From the entries below, gather each line containing the word "agent".
── ENTRIES PROVIDED ──
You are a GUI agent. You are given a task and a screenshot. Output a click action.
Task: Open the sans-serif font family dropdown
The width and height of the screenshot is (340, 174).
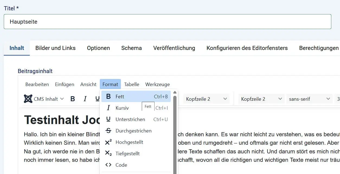pos(309,99)
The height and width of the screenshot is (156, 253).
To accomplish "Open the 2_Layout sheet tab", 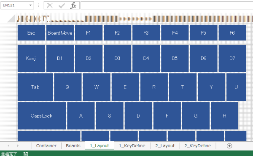I will 165,146.
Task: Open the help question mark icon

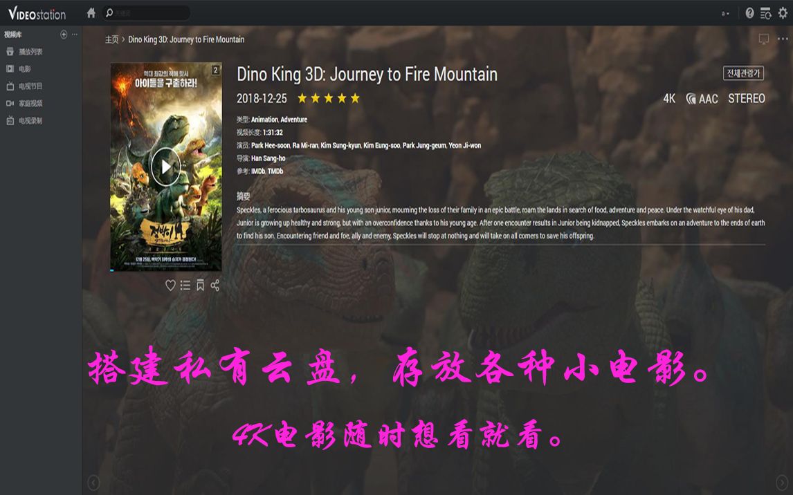Action: click(749, 13)
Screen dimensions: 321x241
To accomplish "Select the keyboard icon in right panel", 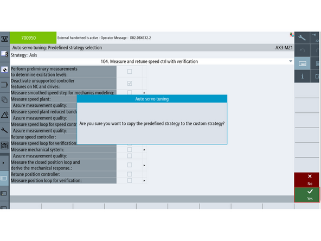I will [x=302, y=64].
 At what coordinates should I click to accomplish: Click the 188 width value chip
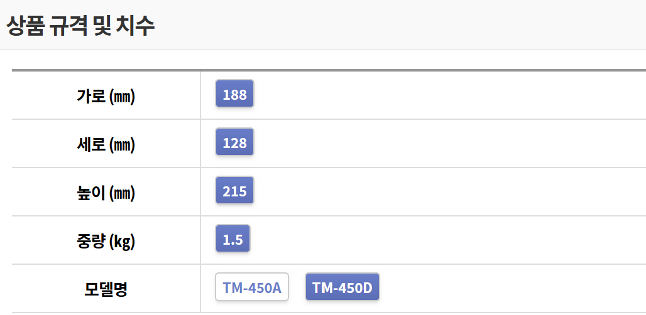234,95
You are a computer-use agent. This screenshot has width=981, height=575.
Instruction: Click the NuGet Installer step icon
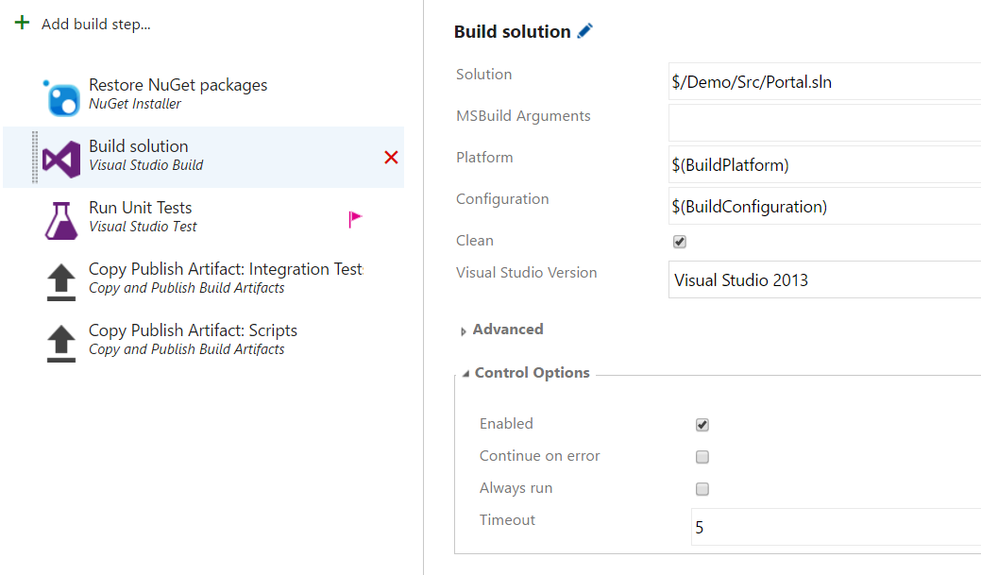pyautogui.click(x=61, y=97)
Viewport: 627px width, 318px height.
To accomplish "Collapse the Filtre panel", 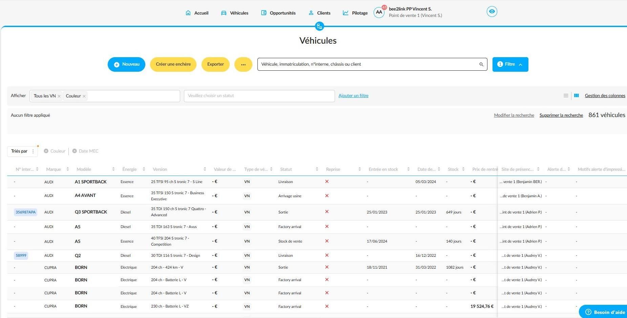I will tap(510, 64).
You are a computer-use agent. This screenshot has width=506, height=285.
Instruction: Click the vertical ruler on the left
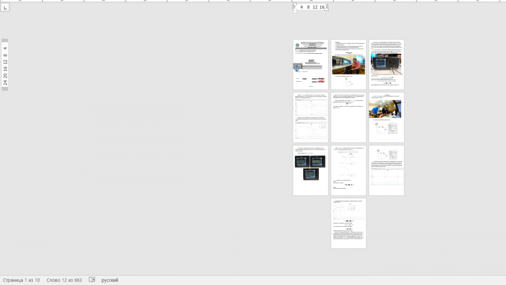[x=5, y=64]
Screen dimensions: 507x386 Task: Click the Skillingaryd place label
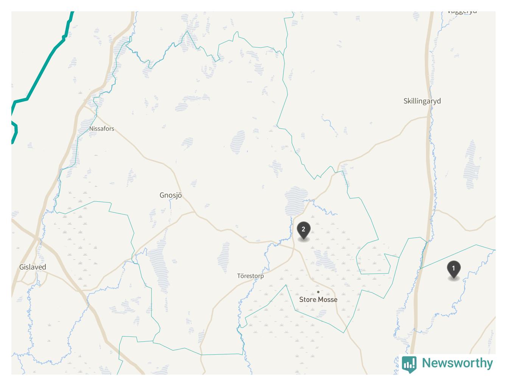[422, 101]
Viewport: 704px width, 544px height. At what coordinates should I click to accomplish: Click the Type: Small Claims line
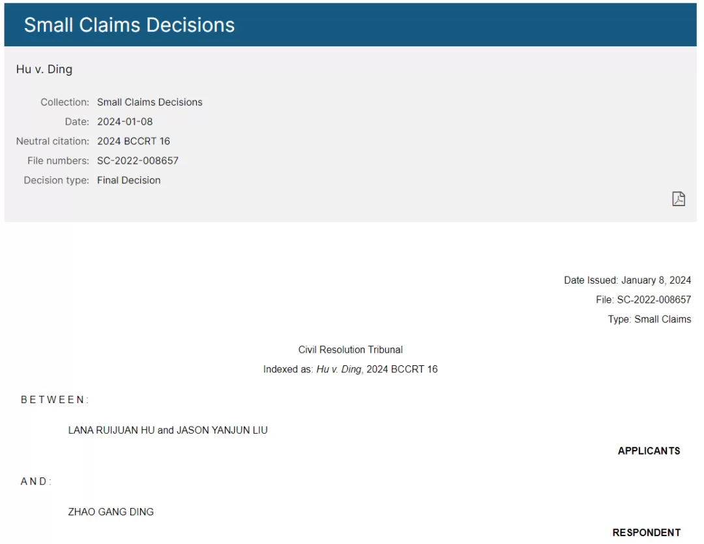pos(649,320)
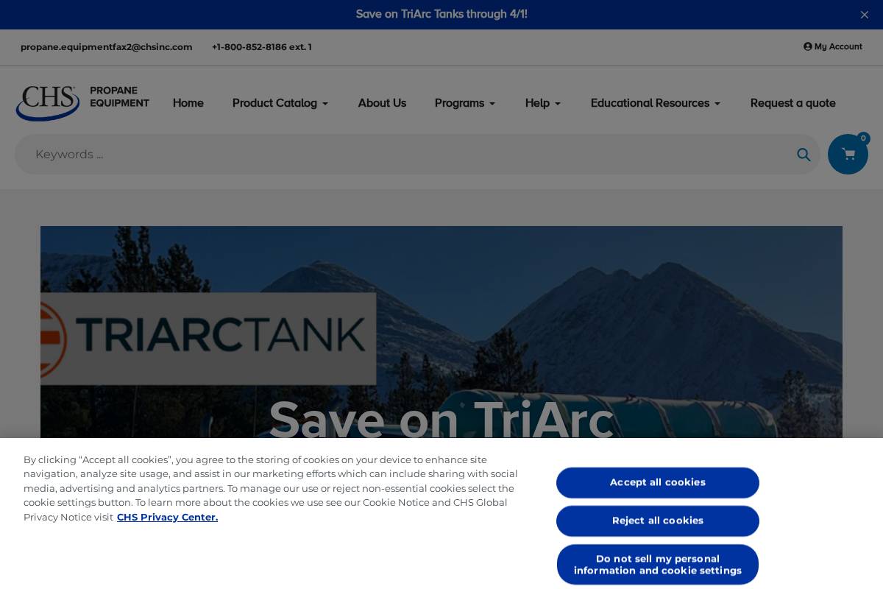Dismiss the TriArc Tanks promo banner

865,15
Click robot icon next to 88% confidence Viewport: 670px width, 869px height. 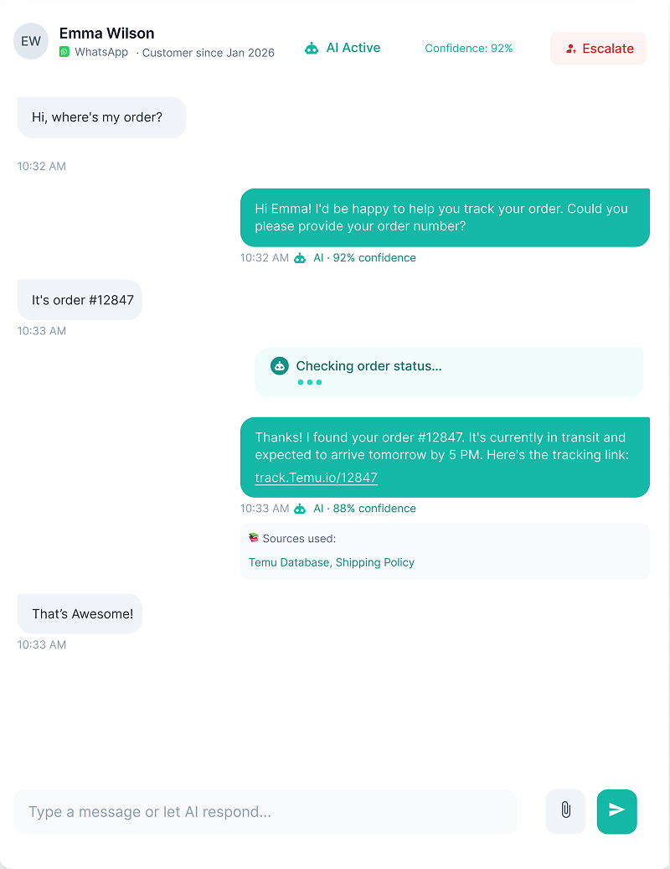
───
● SOLUTION FOR THIS PROBLEM:
You are a GUI agent. You are given a task and a screenshot. Output a click action.
You are a computer-use agent. This screenshot has width=981, height=575.
You are a computer-use agent. This screenshot has width=506, height=285.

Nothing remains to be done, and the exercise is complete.